Liliana Hristache, présidente de l’association Rom réussite, connaît depuis des années certaines des familles chassées de Villeron. « Elles ont été expulsées de plusieurs bidonvilles en 2022 et ont plusieurs fois été hébergées à l’hôtel, mais quelques jours seulement. »
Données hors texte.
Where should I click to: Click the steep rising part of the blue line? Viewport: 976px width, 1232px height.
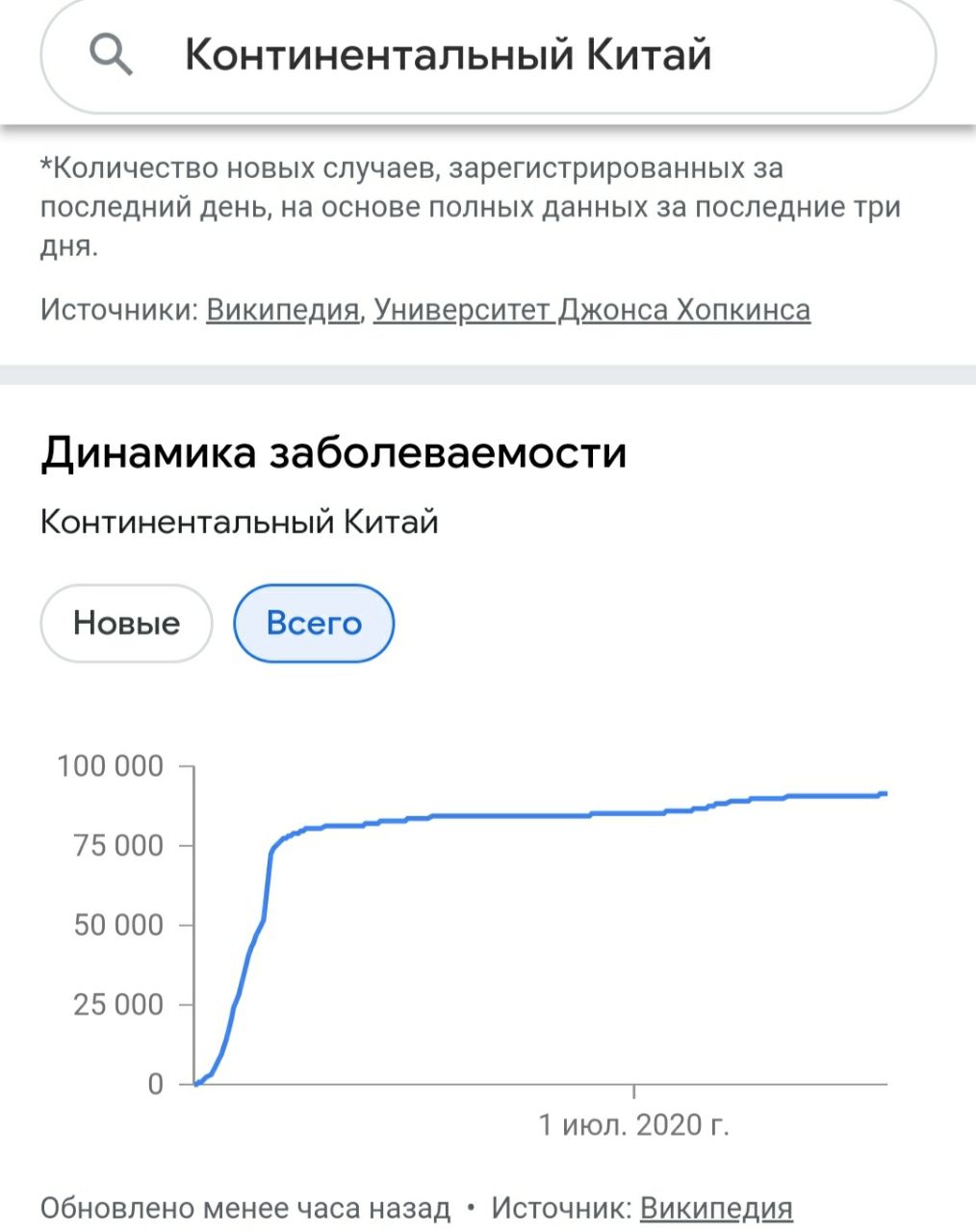point(250,948)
Mugurel a 40 ans. Ce Rom roumain, père de cinq enfants, a passé la journée à construire des cabanes dans un nouveau bidonville. Il est découragé : « J’ai perdu deux voitures sur le terrain de Villeron, tous mes habits et ceux de mes enfants. J’ai aussi perdu une gazinière, une télé, un frigo et un lave-linge que je voulais envoyer en Roumanie », énumère-t-il. En France, comme chiffonnier ferrailleur, il peut gagner autour de 600 euros en un mois. Daniel, lui, a aussi laissé à Villeron tous ses outils de travail. Egalement en France depuis quinze ans, il a déjà connu des expulsions, « mais pas comme ça ». La vie en bidonville, « ce n’est pas un choix », rappelle cet homme. « On aimerait avoir un lieu stable, être soigné et lavé et que les enfants soient au chaud », appuie Mugurel. Sa femme Magdalena confie avoir eu peur « que ça dégénère en tragédie ». « C’est pour ça qu’on est parti. »

Selon les chiffres de la délégation interministérielle à l’hébergement et à l’accès au logement, plus de 11 000 ressortissants européens vivaient en bidonville en janvier.